----- BRANO DI LETTURA

Smashing Time (1967)

Per quanto attiene agli aspetti sottoculturali del film, va detto che l’unico richiamo esplicito ai mod si trova nella tagline “Two girls go stark mod!” (traducibile grossomodo come “Due ragazze diventano mod alla grande”), ma abbigliamento, acconciature e musica – in buona parte freakbeat e rock psichedelico – si rifanno palesemente al modernismo nella variante influenzata dal movimento hippie.

Anche gli attori e le comparse che esibiscono uno stile mod più tradizionale e tagli di capelli classici, indossano almeno un accessorio – ad esempio la cravatta – in linea con le nuove tendenze.

Smashing Time (1967): l'influenza hippie e psichedelica sui mod

L’attendibilità di Smashing Time come rappresentazione della Londra di quegli anni è dovuta principalmente al fatto che la sceneggiatura fu firmata da George Melly, che frequentava la Swinging London e poteva parlarne con competenza.

----------
----- RECORD

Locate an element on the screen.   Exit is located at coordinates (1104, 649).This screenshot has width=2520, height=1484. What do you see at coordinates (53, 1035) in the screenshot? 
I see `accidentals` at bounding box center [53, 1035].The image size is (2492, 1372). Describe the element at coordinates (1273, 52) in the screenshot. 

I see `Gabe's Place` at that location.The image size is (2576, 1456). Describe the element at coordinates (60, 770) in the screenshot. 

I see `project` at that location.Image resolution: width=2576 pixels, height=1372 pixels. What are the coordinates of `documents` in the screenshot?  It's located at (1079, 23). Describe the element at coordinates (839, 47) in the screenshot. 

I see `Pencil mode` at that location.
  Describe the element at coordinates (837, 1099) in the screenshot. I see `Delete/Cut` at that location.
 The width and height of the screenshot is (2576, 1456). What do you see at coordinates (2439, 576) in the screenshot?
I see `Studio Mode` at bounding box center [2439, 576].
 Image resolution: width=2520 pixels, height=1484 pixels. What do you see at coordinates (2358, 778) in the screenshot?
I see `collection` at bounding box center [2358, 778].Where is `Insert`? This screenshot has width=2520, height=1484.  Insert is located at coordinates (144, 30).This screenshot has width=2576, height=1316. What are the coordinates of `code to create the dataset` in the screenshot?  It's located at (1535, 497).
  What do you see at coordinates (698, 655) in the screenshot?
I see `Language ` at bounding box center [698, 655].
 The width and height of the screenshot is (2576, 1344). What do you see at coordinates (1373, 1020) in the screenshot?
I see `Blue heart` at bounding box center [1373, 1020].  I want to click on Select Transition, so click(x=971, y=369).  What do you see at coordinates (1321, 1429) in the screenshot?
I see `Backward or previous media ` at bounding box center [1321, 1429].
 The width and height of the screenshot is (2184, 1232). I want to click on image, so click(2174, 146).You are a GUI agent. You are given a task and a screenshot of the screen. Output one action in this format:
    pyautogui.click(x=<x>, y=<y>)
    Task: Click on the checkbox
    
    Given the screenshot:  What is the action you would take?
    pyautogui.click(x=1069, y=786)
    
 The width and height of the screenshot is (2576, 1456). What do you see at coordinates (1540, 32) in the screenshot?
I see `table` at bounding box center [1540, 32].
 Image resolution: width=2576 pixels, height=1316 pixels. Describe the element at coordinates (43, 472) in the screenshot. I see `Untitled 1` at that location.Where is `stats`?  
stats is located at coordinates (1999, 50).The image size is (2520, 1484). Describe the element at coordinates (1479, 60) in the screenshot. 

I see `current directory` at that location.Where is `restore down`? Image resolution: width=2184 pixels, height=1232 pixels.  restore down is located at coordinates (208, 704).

----------

> **DA FARE**
a: Rispondi a queste domande sul testo su Smashing Time:
(i) In quale tagline si trova l'unico richiamo esplicito ai mod?
(ii) Quale accessorio viene citato come esempio in linea con le nuove tendenze?
(iii) Chi firmò la sceneggiatura del film?
b: Nel testo su Smashing Time, riscrivi il passo che comincia con "Anche gli attori" e prosegue fino a "parlarne con competenza.", sostituendo "cravatta" con "sciarpa".
Per rispondere usa soltanto il testo su Smashing Time, non i record.

> **RISPOSTE AI COMPITI**
a:
(i) “Two girls go stark mod!”
(ii) La cravatta.
(iii) George Melly.

b:
Anche gli attori e le comparse che esibiscono uno stile mod più tradizionale e tagli di capelli classici, indossano almeno un accessorio – ad esempio la sciarpa – in linea con le nuove tendenze.

Smashing Time (1967): l'influenza hippie e psichedelica sui mod

L’attendibilità di Smashing Time come rappresentazione della Londra di quegli anni è dovuta principalmente al fatto che la sceneggiatura fu firmata da George Melly, che frequentava la Swinging London e poteva parlarne con competenza.